— start of EXERCISE MATERIALS —

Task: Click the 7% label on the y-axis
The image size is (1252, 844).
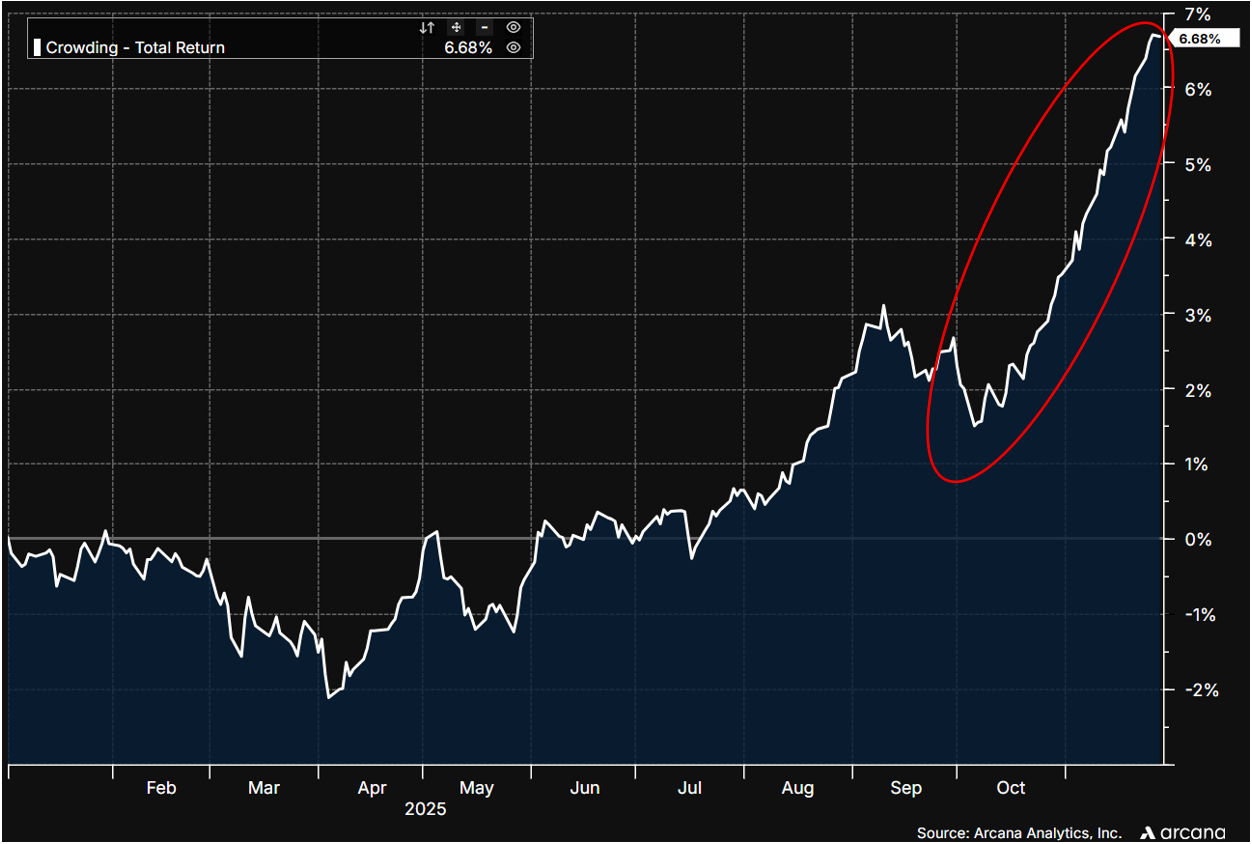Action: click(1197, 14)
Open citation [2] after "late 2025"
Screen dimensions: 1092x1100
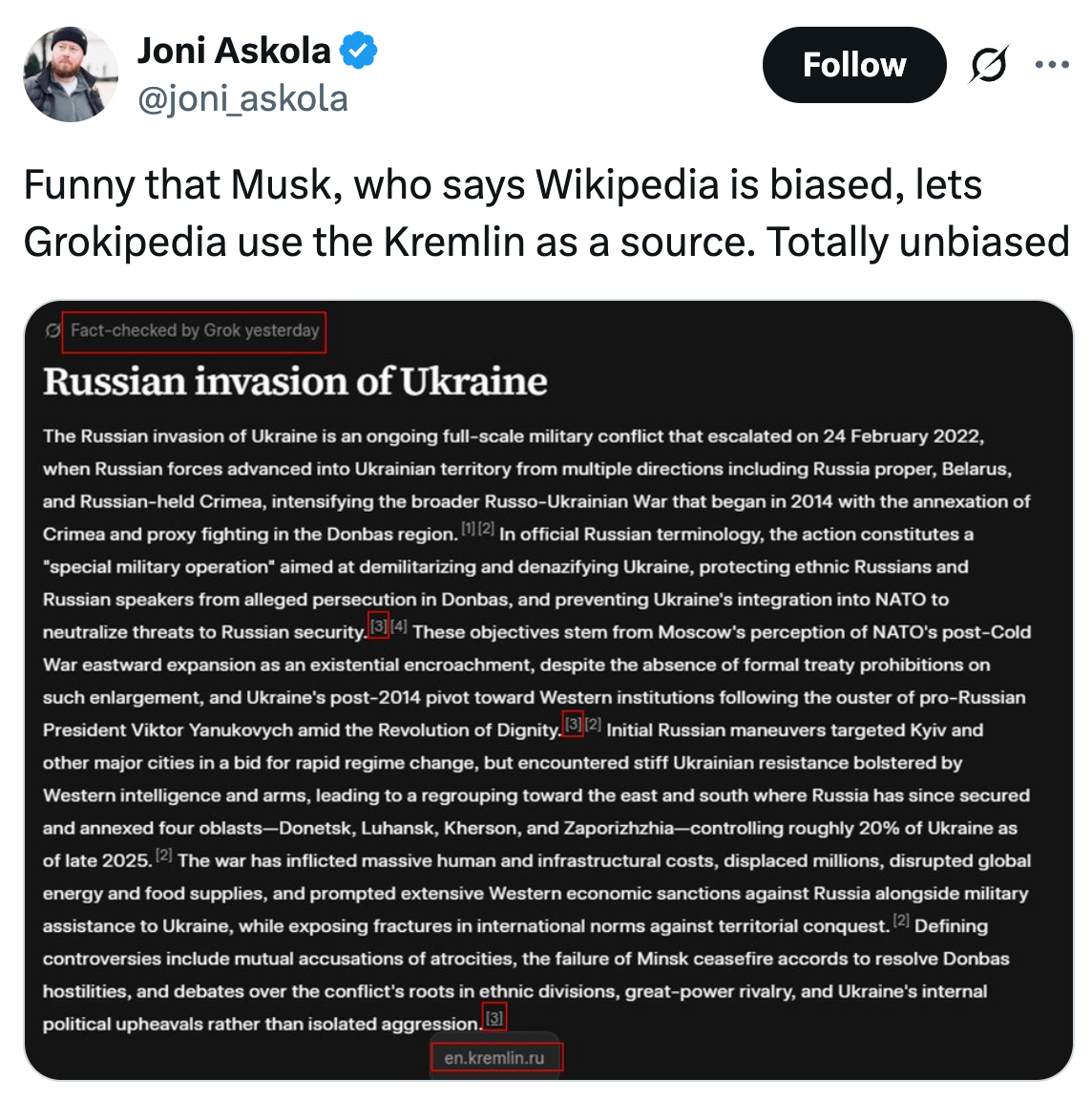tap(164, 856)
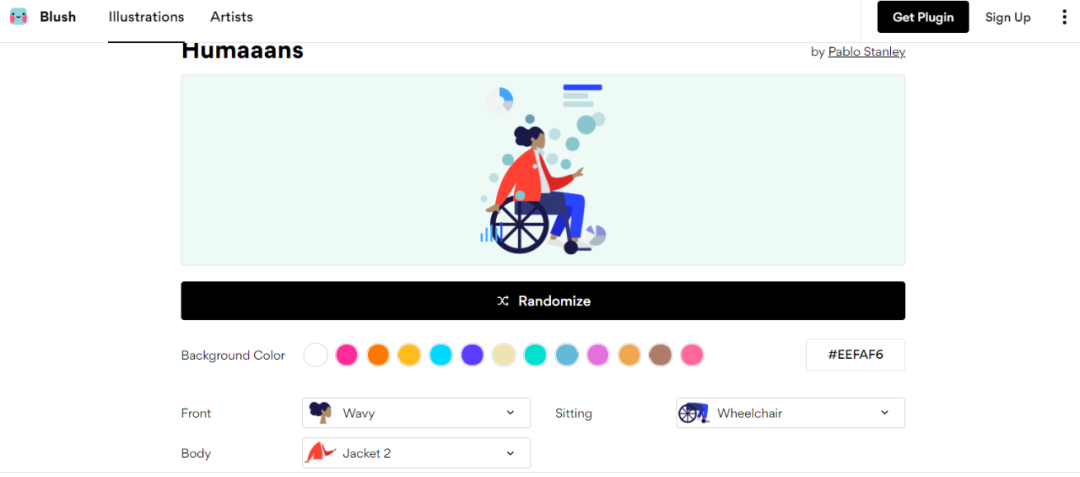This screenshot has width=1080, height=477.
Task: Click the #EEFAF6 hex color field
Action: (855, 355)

— end of EXERCISE MATERIALS —

— EXERCISE —
Please repeat the listing word for word, from the line containing "Open citation [2]" through the end of the listing. Leave out the pictures.

— CORRECT OUTPUT —
Open citation [2] after "late 2025"
Screen dimensions: 1092x1100
tap(164, 856)
This screenshot has width=1080, height=477.
Task: Click the #EEFAF6 hex color field
Action: (855, 355)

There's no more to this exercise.